- **WORK ORDER**
Output exactly the lines below, starting with the line that has "Über uns (10, 2358)" and going on through the line that has "Eigene Designs verkaufen (21, 2376)", both included, and no other lines.

===============

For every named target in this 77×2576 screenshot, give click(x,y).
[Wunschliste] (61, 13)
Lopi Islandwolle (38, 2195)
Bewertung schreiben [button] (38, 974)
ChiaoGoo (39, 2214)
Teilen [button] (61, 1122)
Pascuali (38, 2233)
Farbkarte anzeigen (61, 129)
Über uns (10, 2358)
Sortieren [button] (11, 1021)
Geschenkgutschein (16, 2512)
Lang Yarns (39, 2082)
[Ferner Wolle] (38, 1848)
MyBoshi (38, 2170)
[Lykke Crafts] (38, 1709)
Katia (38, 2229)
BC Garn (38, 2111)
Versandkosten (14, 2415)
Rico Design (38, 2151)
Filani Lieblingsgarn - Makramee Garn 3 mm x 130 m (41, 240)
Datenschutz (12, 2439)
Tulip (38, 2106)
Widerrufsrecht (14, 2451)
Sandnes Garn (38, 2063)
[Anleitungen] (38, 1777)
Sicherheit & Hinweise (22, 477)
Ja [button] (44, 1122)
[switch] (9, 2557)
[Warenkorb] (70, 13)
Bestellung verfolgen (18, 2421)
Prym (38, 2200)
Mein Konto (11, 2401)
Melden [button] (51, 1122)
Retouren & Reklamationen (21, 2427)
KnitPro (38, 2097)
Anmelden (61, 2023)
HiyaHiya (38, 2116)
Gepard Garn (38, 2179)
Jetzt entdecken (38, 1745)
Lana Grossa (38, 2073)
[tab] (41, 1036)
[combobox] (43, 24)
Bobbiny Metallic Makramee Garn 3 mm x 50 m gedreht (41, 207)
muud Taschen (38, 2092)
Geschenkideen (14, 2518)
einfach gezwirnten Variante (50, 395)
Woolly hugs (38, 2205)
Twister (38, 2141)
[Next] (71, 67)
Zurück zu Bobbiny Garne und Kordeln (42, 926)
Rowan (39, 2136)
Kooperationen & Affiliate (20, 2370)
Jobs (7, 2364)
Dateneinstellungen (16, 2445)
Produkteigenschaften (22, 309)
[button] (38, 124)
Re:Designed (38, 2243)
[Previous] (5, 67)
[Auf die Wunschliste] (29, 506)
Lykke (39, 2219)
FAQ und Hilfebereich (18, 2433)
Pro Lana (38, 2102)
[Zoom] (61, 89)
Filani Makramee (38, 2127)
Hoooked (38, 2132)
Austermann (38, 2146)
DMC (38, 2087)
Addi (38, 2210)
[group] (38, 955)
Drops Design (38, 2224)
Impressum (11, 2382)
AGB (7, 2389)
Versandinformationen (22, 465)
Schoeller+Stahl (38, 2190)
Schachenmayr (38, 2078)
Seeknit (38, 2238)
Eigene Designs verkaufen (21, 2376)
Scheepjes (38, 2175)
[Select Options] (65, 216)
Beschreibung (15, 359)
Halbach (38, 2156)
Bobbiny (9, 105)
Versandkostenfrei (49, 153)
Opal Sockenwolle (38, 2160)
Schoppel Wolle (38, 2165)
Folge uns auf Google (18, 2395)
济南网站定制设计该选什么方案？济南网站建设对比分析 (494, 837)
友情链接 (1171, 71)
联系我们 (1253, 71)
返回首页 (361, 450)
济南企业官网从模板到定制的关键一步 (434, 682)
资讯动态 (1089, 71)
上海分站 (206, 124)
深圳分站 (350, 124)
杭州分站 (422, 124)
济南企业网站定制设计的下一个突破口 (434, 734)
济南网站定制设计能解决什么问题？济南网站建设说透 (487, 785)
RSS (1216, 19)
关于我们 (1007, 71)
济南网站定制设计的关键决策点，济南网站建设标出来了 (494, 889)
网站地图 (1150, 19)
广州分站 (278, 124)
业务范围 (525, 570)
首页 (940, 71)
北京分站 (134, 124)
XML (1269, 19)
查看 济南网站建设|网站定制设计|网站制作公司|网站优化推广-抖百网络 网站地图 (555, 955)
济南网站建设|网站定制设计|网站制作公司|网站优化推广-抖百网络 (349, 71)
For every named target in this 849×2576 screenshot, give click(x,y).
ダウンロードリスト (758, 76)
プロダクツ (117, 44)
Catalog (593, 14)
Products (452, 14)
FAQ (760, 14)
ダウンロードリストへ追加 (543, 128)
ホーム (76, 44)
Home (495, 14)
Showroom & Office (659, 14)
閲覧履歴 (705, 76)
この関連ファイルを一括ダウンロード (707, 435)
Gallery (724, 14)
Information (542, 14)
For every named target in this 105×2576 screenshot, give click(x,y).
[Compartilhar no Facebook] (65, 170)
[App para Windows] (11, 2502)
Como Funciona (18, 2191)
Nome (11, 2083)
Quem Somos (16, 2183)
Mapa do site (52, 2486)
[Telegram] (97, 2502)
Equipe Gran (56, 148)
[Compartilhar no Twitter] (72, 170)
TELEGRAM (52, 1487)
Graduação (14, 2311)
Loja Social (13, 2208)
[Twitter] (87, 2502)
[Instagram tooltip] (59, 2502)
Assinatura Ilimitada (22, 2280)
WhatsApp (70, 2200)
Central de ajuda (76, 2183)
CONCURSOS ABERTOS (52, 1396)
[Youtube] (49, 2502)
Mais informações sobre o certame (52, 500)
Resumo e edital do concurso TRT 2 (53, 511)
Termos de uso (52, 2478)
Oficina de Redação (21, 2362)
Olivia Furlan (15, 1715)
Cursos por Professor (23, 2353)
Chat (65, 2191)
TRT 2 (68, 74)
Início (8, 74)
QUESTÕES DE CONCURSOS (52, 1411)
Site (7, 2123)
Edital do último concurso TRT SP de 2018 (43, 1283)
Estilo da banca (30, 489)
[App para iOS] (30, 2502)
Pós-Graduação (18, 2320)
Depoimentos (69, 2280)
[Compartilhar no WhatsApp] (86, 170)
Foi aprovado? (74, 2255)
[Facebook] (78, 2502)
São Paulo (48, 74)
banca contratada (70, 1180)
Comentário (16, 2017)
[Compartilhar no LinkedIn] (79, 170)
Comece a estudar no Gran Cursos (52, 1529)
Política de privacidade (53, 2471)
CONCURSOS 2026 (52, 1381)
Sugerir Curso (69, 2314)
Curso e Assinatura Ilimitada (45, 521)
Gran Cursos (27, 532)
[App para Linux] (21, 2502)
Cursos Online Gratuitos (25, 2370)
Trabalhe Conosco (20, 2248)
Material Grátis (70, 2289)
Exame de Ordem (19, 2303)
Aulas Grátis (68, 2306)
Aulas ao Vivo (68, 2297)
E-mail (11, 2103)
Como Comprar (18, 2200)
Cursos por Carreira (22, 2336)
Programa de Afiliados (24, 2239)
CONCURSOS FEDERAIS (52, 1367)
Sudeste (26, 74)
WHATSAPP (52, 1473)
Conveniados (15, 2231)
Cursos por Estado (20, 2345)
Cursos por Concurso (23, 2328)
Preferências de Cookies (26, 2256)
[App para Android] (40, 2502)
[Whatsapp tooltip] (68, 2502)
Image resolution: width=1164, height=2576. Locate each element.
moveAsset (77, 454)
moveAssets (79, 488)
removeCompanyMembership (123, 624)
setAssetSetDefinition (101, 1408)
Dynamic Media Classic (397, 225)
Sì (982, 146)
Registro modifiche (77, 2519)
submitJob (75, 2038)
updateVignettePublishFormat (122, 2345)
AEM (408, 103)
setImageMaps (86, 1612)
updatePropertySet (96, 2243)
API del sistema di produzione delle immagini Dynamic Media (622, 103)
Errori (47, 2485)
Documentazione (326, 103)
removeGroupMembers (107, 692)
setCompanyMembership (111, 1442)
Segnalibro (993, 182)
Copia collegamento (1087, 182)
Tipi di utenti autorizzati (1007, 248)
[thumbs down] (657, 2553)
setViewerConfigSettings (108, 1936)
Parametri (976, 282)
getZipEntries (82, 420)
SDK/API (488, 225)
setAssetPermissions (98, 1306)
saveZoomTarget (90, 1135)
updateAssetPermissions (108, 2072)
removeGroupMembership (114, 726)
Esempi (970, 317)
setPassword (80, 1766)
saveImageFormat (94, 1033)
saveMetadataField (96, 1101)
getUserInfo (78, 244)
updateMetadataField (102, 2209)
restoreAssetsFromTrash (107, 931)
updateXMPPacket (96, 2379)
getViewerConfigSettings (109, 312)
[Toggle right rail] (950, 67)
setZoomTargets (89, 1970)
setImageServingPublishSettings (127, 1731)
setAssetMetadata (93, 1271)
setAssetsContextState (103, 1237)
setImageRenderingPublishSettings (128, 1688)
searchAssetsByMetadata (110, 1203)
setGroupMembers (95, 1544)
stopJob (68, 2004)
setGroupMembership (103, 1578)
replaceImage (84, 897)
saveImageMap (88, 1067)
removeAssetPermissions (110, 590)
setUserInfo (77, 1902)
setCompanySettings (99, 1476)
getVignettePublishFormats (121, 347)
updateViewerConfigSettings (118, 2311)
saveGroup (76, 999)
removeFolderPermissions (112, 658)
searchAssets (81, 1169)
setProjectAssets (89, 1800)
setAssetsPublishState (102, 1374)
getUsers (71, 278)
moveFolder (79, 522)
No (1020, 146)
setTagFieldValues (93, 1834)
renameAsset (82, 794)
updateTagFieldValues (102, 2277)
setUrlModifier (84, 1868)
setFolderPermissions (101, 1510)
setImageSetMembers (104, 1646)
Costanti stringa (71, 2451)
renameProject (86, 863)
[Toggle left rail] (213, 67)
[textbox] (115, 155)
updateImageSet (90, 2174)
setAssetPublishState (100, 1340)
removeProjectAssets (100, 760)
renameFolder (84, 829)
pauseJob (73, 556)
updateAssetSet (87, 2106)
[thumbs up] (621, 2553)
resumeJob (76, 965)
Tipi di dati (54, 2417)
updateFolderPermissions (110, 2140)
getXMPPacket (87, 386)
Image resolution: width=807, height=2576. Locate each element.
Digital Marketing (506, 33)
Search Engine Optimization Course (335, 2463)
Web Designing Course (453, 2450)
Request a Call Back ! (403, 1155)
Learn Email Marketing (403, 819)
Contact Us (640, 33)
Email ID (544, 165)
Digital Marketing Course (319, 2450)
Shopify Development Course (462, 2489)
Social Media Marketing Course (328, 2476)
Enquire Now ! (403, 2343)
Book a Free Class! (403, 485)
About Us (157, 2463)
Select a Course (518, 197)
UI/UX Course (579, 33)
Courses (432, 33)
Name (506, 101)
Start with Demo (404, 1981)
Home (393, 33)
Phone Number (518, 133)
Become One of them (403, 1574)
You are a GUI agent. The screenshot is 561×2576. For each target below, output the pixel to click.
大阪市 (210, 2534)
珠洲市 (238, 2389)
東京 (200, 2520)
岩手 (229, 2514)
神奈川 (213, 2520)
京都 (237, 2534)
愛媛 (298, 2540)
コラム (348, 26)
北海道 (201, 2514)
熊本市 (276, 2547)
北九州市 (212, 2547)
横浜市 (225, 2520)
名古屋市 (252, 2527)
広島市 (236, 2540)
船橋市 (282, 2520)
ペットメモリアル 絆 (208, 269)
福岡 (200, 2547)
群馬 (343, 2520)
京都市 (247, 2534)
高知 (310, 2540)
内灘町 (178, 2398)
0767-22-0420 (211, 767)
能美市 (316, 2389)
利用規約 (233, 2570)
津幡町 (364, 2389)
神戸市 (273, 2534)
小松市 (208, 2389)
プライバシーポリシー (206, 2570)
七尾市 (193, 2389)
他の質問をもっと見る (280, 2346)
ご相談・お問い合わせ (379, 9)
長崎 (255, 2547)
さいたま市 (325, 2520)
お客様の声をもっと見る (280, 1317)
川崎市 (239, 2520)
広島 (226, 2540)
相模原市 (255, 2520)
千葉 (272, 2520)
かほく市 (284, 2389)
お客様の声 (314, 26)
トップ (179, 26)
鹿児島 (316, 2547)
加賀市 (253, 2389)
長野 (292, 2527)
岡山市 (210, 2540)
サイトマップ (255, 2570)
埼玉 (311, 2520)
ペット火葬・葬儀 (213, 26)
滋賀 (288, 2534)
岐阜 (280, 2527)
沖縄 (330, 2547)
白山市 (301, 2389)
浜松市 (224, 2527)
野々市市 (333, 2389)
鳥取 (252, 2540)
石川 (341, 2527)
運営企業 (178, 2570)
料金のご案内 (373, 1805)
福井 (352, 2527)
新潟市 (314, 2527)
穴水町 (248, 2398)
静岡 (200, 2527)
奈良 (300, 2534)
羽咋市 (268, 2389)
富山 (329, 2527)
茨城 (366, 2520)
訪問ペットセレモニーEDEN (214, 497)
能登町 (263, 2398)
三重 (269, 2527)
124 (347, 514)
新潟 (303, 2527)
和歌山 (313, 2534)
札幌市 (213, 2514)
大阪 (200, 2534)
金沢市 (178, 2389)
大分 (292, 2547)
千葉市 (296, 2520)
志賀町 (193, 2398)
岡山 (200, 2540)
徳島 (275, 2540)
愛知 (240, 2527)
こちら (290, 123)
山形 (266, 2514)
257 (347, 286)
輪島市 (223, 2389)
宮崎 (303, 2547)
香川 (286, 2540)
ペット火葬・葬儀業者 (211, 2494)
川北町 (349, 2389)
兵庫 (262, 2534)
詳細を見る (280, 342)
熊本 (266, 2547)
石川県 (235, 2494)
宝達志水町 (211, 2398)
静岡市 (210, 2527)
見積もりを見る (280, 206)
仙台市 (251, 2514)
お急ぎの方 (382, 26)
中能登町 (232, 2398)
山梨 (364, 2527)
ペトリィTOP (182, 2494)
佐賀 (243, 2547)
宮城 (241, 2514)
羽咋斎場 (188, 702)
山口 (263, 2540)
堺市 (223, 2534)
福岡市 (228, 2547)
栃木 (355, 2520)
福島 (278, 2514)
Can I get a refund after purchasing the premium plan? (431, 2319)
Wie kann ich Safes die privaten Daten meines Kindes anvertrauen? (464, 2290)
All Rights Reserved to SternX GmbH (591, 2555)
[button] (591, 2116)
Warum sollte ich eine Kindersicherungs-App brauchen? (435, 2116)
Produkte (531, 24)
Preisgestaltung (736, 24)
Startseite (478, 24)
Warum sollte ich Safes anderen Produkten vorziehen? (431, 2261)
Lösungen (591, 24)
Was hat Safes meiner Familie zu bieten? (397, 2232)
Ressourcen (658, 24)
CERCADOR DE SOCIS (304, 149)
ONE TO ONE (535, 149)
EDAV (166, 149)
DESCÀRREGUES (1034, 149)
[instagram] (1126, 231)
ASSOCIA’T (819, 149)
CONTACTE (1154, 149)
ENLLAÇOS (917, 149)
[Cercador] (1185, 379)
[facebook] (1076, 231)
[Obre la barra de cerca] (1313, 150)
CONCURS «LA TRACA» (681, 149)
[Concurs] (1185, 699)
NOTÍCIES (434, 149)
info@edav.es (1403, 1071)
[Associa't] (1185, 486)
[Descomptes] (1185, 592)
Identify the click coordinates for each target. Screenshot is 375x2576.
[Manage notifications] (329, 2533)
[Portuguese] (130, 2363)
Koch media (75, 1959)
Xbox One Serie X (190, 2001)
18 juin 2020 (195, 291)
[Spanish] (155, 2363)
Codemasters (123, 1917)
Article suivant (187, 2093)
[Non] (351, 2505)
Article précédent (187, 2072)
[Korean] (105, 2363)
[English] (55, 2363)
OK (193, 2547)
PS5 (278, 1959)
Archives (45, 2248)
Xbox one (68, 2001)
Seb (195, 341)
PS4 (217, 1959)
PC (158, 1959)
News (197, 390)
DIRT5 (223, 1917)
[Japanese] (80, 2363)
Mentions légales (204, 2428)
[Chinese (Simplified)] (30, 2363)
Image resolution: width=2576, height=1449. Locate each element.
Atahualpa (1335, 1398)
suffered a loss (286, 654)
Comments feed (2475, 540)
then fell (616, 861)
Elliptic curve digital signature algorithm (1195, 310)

===============

- **ANSWER BOX**
Über uns (10, 2358)
Sortieren [button] (11, 1021)
Geschenkgutschein (16, 2512)
Lang Yarns (39, 2082)
[Ferner Wolle] (38, 1848)
MyBoshi (38, 2170)
[Lykke Crafts] (38, 1709)
Katia (38, 2229)
BC Garn (38, 2111)
Versandkosten (14, 2415)
Rico Design (38, 2151)
Filani Lieblingsgarn - Makramee Garn 3 mm x 130 m (41, 240)
Datenschutz (12, 2439)
Tulip (38, 2106)
Widerrufsrecht (14, 2451)
Sandnes Garn (38, 2063)
[Anleitungen] (38, 1777)
Sicherheit & Hinweise (22, 477)
Ja [button] (44, 1122)
[switch] (9, 2557)
[Warenkorb] (70, 13)
Bestellung verfolgen (18, 2421)
Prym (38, 2200)
Mein Konto (11, 2401)
Melden [button] (51, 1122)
Retouren & Reklamationen (21, 2427)
KnitPro (38, 2097)
Anmelden (61, 2023)
HiyaHiya (38, 2116)
Gepard Garn (38, 2179)
Jetzt entdecken (38, 1745)
Lana Grossa (38, 2073)
[tab] (41, 1036)
[combobox] (43, 24)
Bobbiny Metallic Makramee Garn 3 mm x 50 m gedreht (41, 207)
muud Taschen (38, 2092)
Geschenkideen (14, 2518)
einfach gezwirnten Variante (50, 395)
Woolly hugs (38, 2205)
Twister (38, 2141)
[Next] (71, 67)
Zurück zu Bobbiny Garne und Kordeln (42, 926)
Rowan (39, 2136)
Kooperationen & Affiliate (20, 2370)
Jobs (7, 2364)
Dateneinstellungen (16, 2445)
Produkteigenschaften (22, 309)
[button] (38, 124)
Re:Designed (38, 2243)
[Previous] (5, 67)
[Auf die Wunschliste] (29, 506)
Lykke (39, 2219)
FAQ und Hilfebereich (18, 2433)
Pro Lana (38, 2102)
[Zoom] (61, 89)
Filani Makramee (38, 2127)
Hoooked (38, 2132)
Austermann (38, 2146)
DMC (38, 2087)
Addi (38, 2210)
[group] (38, 955)
Drops Design (38, 2224)
Impressum (11, 2382)
AGB (7, 2389)
Versandinformationen (22, 465)
Schoeller+Stahl (38, 2190)
Schachenmayr (38, 2078)
Seeknit (38, 2238)
Eigene Designs verkaufen (21, 2376)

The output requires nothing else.